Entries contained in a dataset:
○ ○ ○

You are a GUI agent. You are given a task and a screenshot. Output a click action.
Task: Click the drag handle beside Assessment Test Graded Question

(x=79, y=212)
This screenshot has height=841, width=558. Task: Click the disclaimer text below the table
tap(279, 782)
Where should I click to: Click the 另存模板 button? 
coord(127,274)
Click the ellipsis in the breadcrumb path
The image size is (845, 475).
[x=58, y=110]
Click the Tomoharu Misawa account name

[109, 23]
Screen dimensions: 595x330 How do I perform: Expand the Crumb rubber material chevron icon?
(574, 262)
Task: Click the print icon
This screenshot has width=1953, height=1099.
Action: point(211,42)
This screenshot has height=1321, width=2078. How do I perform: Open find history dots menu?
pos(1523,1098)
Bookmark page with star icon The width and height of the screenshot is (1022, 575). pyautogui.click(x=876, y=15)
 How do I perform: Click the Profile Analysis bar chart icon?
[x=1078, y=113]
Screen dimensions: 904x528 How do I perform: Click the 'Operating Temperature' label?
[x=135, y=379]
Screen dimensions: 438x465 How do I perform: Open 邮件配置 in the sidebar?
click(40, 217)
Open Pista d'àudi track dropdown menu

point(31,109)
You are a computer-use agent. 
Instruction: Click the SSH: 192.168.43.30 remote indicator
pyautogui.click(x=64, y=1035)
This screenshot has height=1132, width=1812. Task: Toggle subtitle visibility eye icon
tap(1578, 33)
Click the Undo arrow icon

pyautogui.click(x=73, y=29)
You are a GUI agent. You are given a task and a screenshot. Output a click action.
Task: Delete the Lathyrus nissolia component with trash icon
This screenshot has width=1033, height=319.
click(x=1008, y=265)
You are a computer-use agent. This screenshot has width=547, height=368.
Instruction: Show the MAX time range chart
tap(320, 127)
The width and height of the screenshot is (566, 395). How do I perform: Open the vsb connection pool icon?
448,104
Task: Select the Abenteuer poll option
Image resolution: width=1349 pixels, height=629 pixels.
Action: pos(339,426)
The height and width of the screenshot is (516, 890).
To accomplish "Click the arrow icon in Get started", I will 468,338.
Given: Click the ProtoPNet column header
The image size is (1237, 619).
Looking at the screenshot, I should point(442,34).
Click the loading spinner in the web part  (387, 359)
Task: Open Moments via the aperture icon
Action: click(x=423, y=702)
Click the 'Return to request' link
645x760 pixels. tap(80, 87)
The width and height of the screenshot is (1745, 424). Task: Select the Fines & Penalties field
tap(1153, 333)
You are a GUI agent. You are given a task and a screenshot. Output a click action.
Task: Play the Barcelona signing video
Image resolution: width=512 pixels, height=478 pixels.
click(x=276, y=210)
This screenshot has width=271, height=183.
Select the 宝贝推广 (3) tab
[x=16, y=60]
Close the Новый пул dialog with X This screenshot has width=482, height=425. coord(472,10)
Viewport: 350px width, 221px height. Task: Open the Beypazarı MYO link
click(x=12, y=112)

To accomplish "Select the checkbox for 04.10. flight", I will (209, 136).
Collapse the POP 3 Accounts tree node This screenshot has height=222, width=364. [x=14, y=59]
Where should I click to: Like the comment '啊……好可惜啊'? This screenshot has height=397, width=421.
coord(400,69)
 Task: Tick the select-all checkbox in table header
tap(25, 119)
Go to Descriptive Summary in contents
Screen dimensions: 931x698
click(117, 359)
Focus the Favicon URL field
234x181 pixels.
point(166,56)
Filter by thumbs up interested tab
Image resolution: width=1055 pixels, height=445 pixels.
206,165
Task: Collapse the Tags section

○ ○ ○

» Work instructions: Please identify each line in the entries above that contains the word "with", and copy those lines in full.

» Answer to the problem:
Bookmark page with star icon The width and height of the screenshot is (1022, 575). pyautogui.click(x=876, y=15)
Task: Delete the Lathyrus nissolia component with trash icon
Close the Новый пул dialog with X This screenshot has width=482, height=425. coord(472,10)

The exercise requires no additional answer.